BLOC DE TEXTE:
Cession foncière avec charges et marché public

Laurent BIDAULT
Avocat à Cour
Novlaw Avocats

La cession foncière avec charges est un contrat de vente immobilière aux termes duquel la personne publique propriétaire du bien immobilier va céder celui-ci à un tiers en contrepartie du versement d’un prix et de la réalisation d’aménagements qui seront imposés par elle.

Ces charges, qui s’imposent donc à l’acquéreur et conditionnent la vente peuvent notamment consister en la réalisation d’aménagements et d’équipements répondant à l’intérêt général : réalisation d’infrastructures routières, de parkings ou par exemple des logements sociaux, de bureaux ou encore de locaux d’activité.

Ce montage immobilier constitue donc un outil souple pour la personne publique afin de valoriser son patrimoine : vente d’un bien tout en imposant la réalisation d’équipements. Et cela, sans publicité ni mise en concurrence pour les personnes publiques autres que l’État.

ENTRÉES ENREGISTRÉES:

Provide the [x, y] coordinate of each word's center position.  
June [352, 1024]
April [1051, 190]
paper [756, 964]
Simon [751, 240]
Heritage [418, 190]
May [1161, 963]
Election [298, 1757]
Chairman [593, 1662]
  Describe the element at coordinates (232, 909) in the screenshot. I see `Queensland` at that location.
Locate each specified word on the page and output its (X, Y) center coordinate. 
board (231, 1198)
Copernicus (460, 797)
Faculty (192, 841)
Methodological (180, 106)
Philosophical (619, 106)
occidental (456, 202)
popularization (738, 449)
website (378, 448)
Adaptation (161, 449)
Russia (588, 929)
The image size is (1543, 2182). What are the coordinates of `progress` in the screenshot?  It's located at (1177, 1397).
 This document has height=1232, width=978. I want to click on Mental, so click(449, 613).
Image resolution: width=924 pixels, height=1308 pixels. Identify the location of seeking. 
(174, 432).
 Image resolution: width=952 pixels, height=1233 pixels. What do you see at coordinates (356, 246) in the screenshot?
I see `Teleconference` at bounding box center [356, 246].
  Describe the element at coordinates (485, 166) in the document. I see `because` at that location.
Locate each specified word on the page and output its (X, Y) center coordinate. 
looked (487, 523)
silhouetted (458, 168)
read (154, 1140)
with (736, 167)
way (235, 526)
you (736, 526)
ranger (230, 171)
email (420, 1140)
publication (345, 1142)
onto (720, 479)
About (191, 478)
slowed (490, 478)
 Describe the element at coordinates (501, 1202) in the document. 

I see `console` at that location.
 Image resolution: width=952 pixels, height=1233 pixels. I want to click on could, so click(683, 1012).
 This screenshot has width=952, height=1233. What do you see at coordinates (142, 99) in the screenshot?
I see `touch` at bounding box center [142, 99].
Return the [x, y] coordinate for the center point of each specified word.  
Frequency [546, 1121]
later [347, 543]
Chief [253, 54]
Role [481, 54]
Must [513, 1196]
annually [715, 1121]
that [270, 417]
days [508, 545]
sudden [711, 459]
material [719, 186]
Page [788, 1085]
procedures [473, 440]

EXERCICE COURT: Recopiez, s'il vous plaît, l'intégralité du texte sur la cession foncière avec charges, à l'identique.

RÉPONSE:
Cession foncière avec charges et marché public

Laurent BIDAULT
Avocat à Cour
Novlaw Avocats

La cession foncière avec charges est un contrat de vente immobilière aux termes duquel la personne publique propriétaire du bien immobilier va céder celui-ci à un tiers en contrepartie du versement d’un prix et de la réalisation d’aménagements qui seront imposés par elle.

Ces charges, qui s’imposent donc à l’acquéreur et conditionnent la vente peuvent notamment consister en la réalisation d’aménagements et d’équipements répondant à l’intérêt général : réalisation d’infrastructures routières, de parkings ou par exemple des logements sociaux, de bureaux ou encore de locaux d’activité.

Ce montage immobilier constitue donc un outil souple pour la personne publique afin de valoriser son patrimoine : vente d’un bien tout en imposant la réalisation d’équipements. Et cela, sans publicité ni mise en concurrence pour les personnes publiques autres que l’État.